▶ [Requirement]: In the entries below, find the line with "Click the search magnifier icon" and the line with "Task: Select the 曝光时长分布 column header text". Return those two lines and all lines between them, exactly.

▶ [Dataset records]:
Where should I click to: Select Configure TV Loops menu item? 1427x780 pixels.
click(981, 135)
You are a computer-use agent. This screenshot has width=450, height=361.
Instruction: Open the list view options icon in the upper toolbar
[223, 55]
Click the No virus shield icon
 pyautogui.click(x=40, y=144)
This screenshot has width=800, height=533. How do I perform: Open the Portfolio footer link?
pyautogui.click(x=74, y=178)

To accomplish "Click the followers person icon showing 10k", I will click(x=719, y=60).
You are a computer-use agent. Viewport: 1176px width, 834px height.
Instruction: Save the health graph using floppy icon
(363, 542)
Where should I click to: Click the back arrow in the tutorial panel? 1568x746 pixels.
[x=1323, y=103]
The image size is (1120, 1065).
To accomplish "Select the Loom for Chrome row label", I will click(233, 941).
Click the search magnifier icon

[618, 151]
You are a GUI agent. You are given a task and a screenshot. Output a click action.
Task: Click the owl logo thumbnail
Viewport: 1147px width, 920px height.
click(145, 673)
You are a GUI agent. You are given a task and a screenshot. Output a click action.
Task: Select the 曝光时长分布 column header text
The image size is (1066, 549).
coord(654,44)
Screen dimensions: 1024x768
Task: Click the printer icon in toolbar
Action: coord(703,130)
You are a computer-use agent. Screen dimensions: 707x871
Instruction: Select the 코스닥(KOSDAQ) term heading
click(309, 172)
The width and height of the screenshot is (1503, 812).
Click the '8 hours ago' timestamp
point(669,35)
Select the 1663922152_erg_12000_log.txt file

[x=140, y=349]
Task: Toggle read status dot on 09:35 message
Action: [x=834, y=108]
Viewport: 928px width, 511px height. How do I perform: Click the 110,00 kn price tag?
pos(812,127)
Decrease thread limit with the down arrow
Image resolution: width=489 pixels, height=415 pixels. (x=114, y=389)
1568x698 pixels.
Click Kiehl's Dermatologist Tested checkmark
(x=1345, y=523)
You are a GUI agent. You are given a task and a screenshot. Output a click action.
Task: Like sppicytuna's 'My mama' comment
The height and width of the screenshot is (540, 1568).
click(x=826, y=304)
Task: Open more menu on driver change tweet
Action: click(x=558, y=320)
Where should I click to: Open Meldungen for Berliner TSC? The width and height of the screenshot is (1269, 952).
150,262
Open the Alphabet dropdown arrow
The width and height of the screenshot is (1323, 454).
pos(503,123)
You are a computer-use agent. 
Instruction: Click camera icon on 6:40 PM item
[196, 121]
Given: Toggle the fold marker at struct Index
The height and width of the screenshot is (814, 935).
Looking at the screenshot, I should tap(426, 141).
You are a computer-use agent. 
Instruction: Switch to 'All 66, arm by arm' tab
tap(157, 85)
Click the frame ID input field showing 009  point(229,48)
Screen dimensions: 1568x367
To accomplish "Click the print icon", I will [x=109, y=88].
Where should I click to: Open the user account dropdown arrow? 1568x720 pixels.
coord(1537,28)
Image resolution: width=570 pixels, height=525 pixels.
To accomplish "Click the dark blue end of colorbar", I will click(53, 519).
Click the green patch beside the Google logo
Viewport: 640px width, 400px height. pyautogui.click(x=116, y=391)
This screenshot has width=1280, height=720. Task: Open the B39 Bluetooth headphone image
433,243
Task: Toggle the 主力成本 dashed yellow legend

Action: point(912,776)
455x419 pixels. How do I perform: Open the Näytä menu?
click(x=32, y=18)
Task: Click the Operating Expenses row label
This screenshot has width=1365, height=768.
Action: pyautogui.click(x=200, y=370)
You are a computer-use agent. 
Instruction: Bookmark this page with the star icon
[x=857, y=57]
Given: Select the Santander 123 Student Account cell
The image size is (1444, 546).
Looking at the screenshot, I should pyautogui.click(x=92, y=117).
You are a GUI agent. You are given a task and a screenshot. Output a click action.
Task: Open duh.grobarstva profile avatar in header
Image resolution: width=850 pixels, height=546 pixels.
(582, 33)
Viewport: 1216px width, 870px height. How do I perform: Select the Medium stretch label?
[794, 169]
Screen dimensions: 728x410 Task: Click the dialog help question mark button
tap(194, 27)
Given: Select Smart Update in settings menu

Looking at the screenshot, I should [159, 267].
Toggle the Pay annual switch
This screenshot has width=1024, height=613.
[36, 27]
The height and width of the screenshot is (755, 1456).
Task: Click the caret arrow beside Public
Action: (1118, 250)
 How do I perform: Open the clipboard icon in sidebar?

▶ [Solved exercise]:
Click the search magnifier icon

[618, 151]
You are a GUI agent. You are given a task and a screenshot. Output a click action.
Task: Click the owl logo thumbnail
Viewport: 1147px width, 920px height.
click(145, 673)
You are a GUI agent. You are given a task and a screenshot. Output a click action.
Task: Select the 曝光时长分布 column header text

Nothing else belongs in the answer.